幼稚園の送り迎えにも慣れ、半年ほどが過ぎたころのことです。毎日顔を合わせるうちに、子どもから名前を聞くお友だちとママの顔が少しずつ一致するようになりました。立ち話をする機会も増え、気が合うママ友が何人かでき、自然と交流が広がっていったのです。そんな穏やかな人間関係ができ始めたころ、一人のママの“距離感”に違和感を覚える出来事が起こりました。
ママ友作りの距離感とは

夏休みや春休みになると、子ども向けの映画が上映されます。我が子もそろそろ映画館デビューをさせようかと考えていたころ、あるママ(Aさん)と「うちもまだ映画館に連れて行ったことがないんです」と話が盛り上がりました。
「じゃあ今度、一緒に行ってみようか」
そんな自然な流れで、親子2組で映画館へ行く約束をしました。ママ同士でLINEも交換し、子どもたちもお互いをさらに意識するようになって、少しずつ仲が深まっていったのです。しかし、そんな風にゆっくり友情を育んでいた私たちの姿を遠目から鋭い目線で見るママ友がいたのです。
えっ、誘ってないのに!?
映画館へ行く約束の日より前のことです。送り迎えのとき、あるママ(Bさん)が私に声をかけてきました。
「今度、映画に行くんだって?」
どうやら私たちが映画館へ行くことを知っているようでした。そして次の瞬間、Bさんは何事もないような顔でこう言ったのです。
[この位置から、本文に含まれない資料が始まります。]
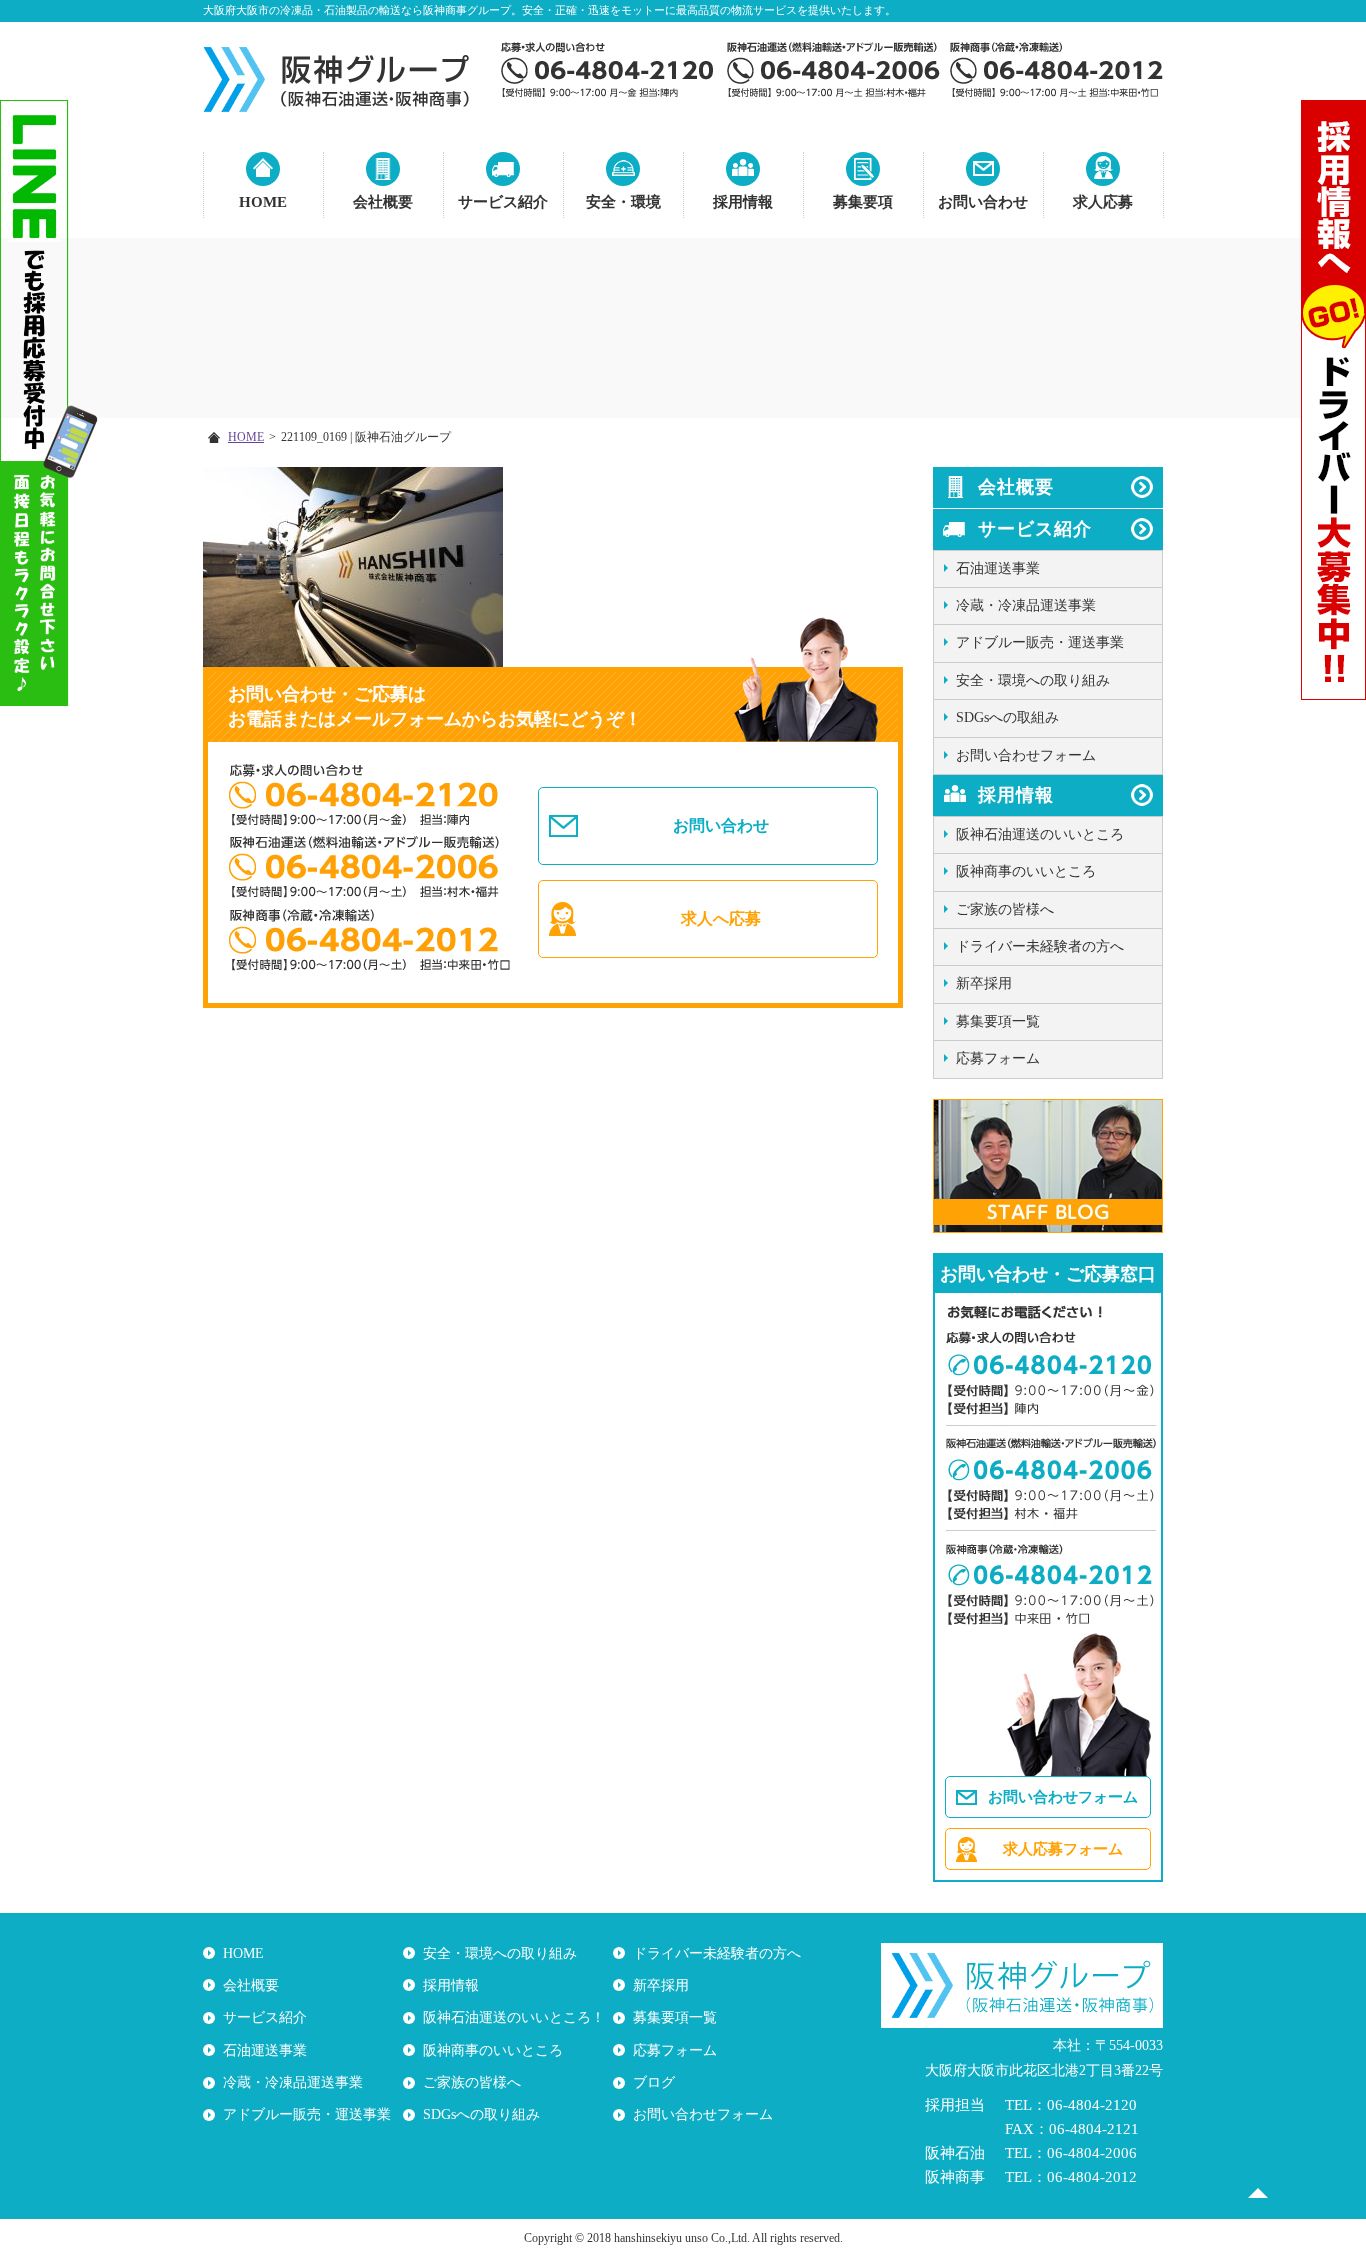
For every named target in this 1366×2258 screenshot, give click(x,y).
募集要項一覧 (998, 1021)
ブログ (654, 2082)
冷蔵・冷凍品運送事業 (1026, 605)
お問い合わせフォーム (1026, 755)
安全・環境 (623, 202)
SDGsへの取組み (1007, 717)
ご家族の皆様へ (1005, 909)
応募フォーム (998, 1058)
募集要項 (863, 202)
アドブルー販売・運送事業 (1040, 642)
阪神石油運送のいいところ (1040, 834)
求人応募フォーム (1063, 1849)
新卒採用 (984, 983)
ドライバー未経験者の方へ (1040, 946)
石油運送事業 (998, 568)
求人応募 (1103, 202)
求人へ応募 (721, 918)
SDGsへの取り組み (481, 2114)
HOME (263, 202)
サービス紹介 (503, 202)
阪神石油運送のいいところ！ (514, 2017)
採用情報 (743, 202)
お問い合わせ (983, 202)
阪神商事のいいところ (1026, 871)
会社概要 (383, 202)
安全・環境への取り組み (1033, 680)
「すみません、その日、私予定があって行けなくて〜。」
私は一瞬、言葉を失いました。(えっ…私たち、Bさんを誘った覚えはない。)
それなのに、まるで一緒に行く予定だったかのように『行けません』と断られたのです。
「私の聞き間違いかな?」と思いつつも、なんとも言えない違和感だけが残りました。
どういう行動?

そして迎えた映画当日。子どもたちは大好きなアニメ映画を見て大興奮でした。映画を見終え、公園で子どもたちを遊ばせながら話していると、Aさんが少し言いづらそうに切り出しました。
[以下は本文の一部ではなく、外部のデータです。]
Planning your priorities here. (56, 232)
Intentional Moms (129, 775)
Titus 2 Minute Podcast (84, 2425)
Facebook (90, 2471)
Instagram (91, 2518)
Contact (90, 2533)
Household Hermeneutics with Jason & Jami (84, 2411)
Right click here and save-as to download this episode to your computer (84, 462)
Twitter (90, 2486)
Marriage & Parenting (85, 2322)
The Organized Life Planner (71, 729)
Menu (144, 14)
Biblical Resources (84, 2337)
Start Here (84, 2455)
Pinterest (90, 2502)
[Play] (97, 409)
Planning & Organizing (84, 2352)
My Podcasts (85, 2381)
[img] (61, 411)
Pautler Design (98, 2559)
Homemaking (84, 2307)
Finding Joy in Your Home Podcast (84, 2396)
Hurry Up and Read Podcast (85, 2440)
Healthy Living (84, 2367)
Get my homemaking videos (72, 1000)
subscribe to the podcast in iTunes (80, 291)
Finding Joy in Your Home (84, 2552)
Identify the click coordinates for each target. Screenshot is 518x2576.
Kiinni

「ちょっと聞いてほしいんだけど…Bさんのこと、どう思う?」
そして、こんな話をしてくれたのです。
「この前、映画に行くって話をしたら、『予定があるから行けない』って謝られて……。私、誘ってないのに」
その瞬間、私は思わず叫んでしまいました。
「待って! 私も全く同じこと言われた!」
どうやらBさんは、私にもAさんにも、それぞれ「予定があって行けない」と伝えていたのです。
後から聞くと、Bさんは家が近いわけでもないのに、園の近くの公園へ頻繁に来ては、ママ友の輪に加わろうとしていたそうです。子どもは遊具で遊ぶことも少なく、自転車の後ろに座ったまま過ごしている姿を見かけたという話も耳にしました。
距離感の詰め方にも、人付き合いのセンスが出る!

この出来事を経験して実感したのは、人付き合いには「距離の縮め方」があるということです。どれだけ仲良くしたくても、勝手に仲間に入って来られたら誰だってドン引きします。Bさんは、このあともたびたびクラスをざわつかせる出来事を起こしていました。その話は、また別の機会にお伝えしたいと思います。